I visited the Metropolitan Museum last week, and while admiring the Roman and Greek art, I suddenly felt a burst of curiosity, wondering if this museum had anything on display that comes from Israel. I made my way to the Near-East wing on the second floor and roamed through the galleries observing all the beautiful treasures from Persia, Assyria, Syria, and then at the far end of the gallery I noticed a glass case containing three metal objects that were very familiar to me. I knew then immediately that the Met owns a few artifacts from the Treasure of Nahal Mishmar, from the Judean desert in Israel.
One would think, that out of all Israel’s history and contribution to the world, the Met would display something to do with Christ, or some biblical artifact, or maybe one of the Dead Sea scrolls, but no, the artifacts on display are from the pre-historic era, or rather the transition from pre-history to history, this period being known as the Calcholithic Era or the Copper Age.

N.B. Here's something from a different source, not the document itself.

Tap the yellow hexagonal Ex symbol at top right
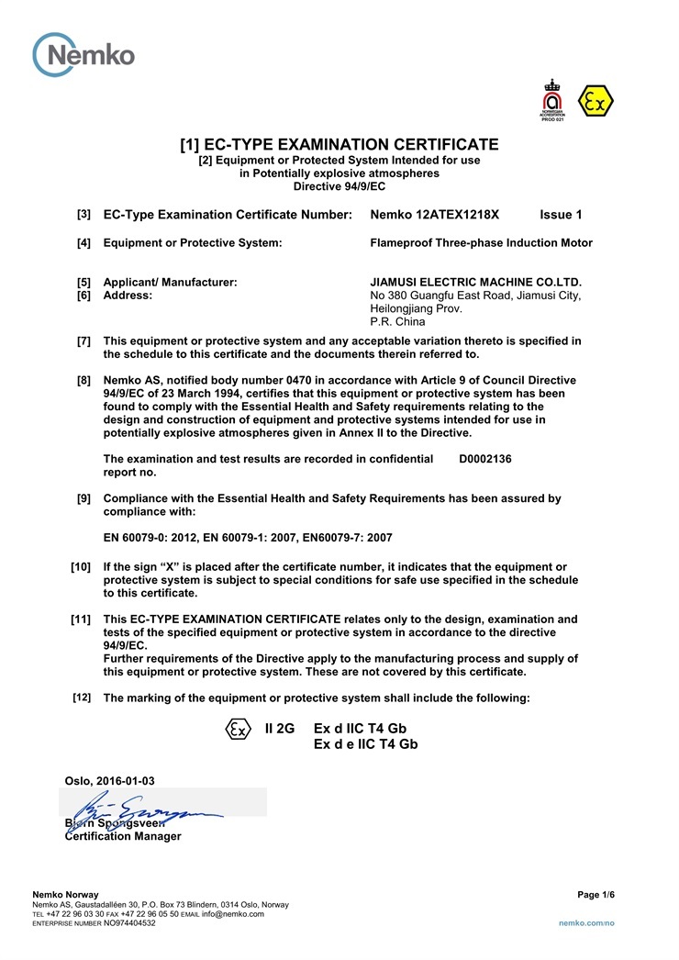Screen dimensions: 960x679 click(596, 102)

The story of the treasure from the cave in Nahal Mishmar starts in the early sixties. Israel’s Departments of Antiquities, decided to implement a thorough survey of all the caves in every deep valley and ravine in the Judean desert. The survey’s purpose was to reveal and save any scrolls or parchments in this area. The Dead Sea scrolls, which were discovered a few years earlier, encouraged the local Bedouin to search and dig in every cave for more of these precious and priceless scrolls.
The survey was divided into four major ravines and the top Israeli archaeologists were each appointed to one of the ravines. Archeologist Pesach Bar-Adon was to screen and explore every cave in Nahal Mishmar which is located half way between Ein Gedi and Massada.
In one of the caves, above a sheer drop of 600 feet, only accessible by ropes and ladders, Bar-Adon’s team revealed what is now known as “The treasure from Nahal Mishmar”. Hidden in a natural crevice, covered by a large rock, and wrapped in a straw mat, the archeologists found the most extraordinary and unique collection of 442 copper, stone and ivory artifacts.
The craftsmanship was perfect, the shapes vivid, and the metal pure and clean. The surprise was even bigger when the find was dated as being from 3500 BCE, of the Chalcolithic era. This wonder has been hidden for 55 hundred years, waiting for an Israeli team to discover it.
But the mystery had only begun . The shapes of the artifacts were definitely not working tools, and they did not resemble any type of weapon. They were merely ritual artifacts used for some ancient method of worship. One of the common themes which repeated itself was the antler head of the local mountain goat, the Ibex – still to be seen until this day roaming this part of the desert.
The scholars were bewildered and had so many questions: who created these artifacts? Where did they come from? Who hid them in this remote cave and why? And what happened to these people who never made it back to reclaim their precious treasure?
No one has yet answered all of these questions, but the most common theory is an amazing story on its own: –
A few kilometers north of the cave, is the well known oasis of Ein Gedi. A small shrine was excavated there by the archeologist David Usishkin. The shrine dates to 3,500 BCE , the exact period of the treasure. The small temple known as the Ein Gedi Chalcolithic temple consists of a compound with two small rooms, one could have been for storage or the priests’ dwellings and the other appears to be the room for worship. But the biggest surprise is that both rooms were found empty!!! It seems that the people of the place were in fear of something, and they cleaned and cleared everything and left in a hurry.
This led Usishkin to the theory that has not yet been proven nor contradicted – the artifacts that were used to worship the gods of the inhabitants of Ein Gedi some 5,500 years ago, were carried out of the temple in a hurry and stashed in the cave in Nahal Mishmar.
You are all welcome to visit the Israel Museum in Jerusalem and admire these magnificent objects, and if Jerusalem is too far then please visit the Metropolitan museum, and in the Near East art wing you will find on display a few objects sending us regards from the land of Israel 5,500 years ago.